Entstanden ist die „Musik“ als Antithese zu der künstlerischen Entwicklung, die sich in der Popmusik herausbildet hatte, bis hin zu dem, was man unbeholfen „Art-Rock“ nannte (nicht etwa „Hardrock“, sondern „Art“ wie Kunst); um die Gruppe Henry Cow, mit Namen wie Art Bears und Stormy Six/Macchina Maccheronica. Die Popmusik wurde erwachsen und raffiniert – da traten wieder ungezogene Kinder auf, die nichts zu sagen hatten und nicht üben wollten.

Falls jemand die Bücher von Rocko Schamoni (Künstlername – soll ein Scherz sein) kennt: ‚Dorfpunks. Entschuldigung, es ging nichts anders’, oder ‚Sternstunden der Bedeutungslosigkeit’ – der sieht es selber: Da wird es in quälender Ausführlichkeit beschrieben, dass da einfach nichts dran ist, gar nichts (was allerdings ein Theater in Hamburg nicht davon abhält, ein Stück daraus zu machen).

- [AUFGABEN]
- a) Gib die Stelle aus dem Quelltext wortgetreu wieder, beginnend bei „Falls jemand die“ und endend bei „daraus zu machen).“.
- b) Nenne die Gruppe, um die sich laut Quelltext der sogenannte „Art-Rock“ gebildet hatte.

- [BEREITGESTELLTES MATERIAL]
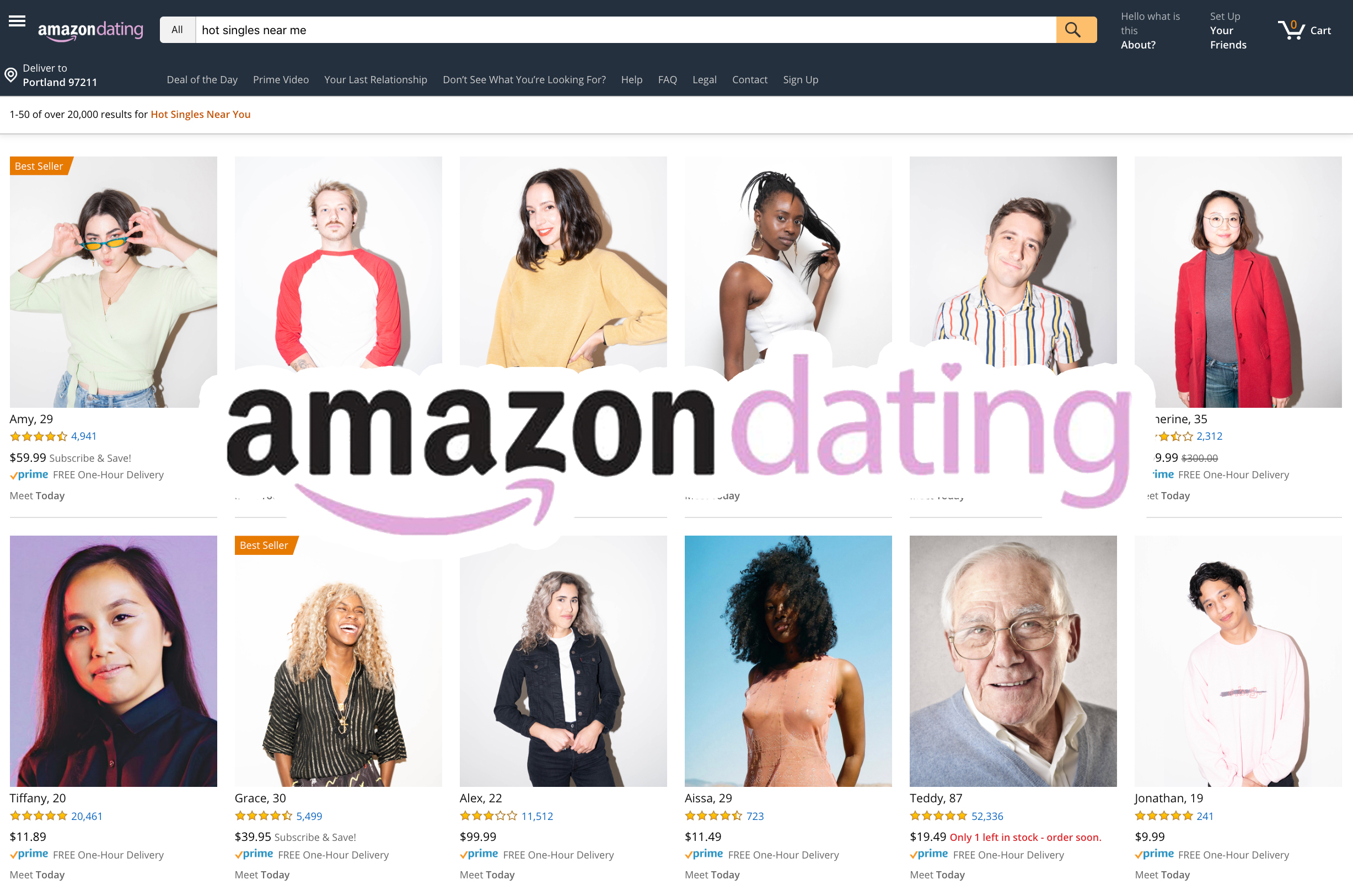Click inside the search text field
The image size is (1353, 896).
click(625, 30)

- [LÖSUNGEN]
- a)
Falls jemand die Bücher von Rocko Schamoni (Künstlername – soll ein Scherz sein) kennt: ‚Dorfpunks. Entschuldigung, es ging nichts anders’, oder ‚Sternstunden der Bedeutungslosigkeit’ – der sieht es selber: Da wird es in quälender Ausführlichkeit beschrieben, dass da einfach nichts dran ist, gar nichts (was allerdings ein Theater in Hamburg nicht davon abhält, ein Stück daraus zu machen).

- b) Henry Cow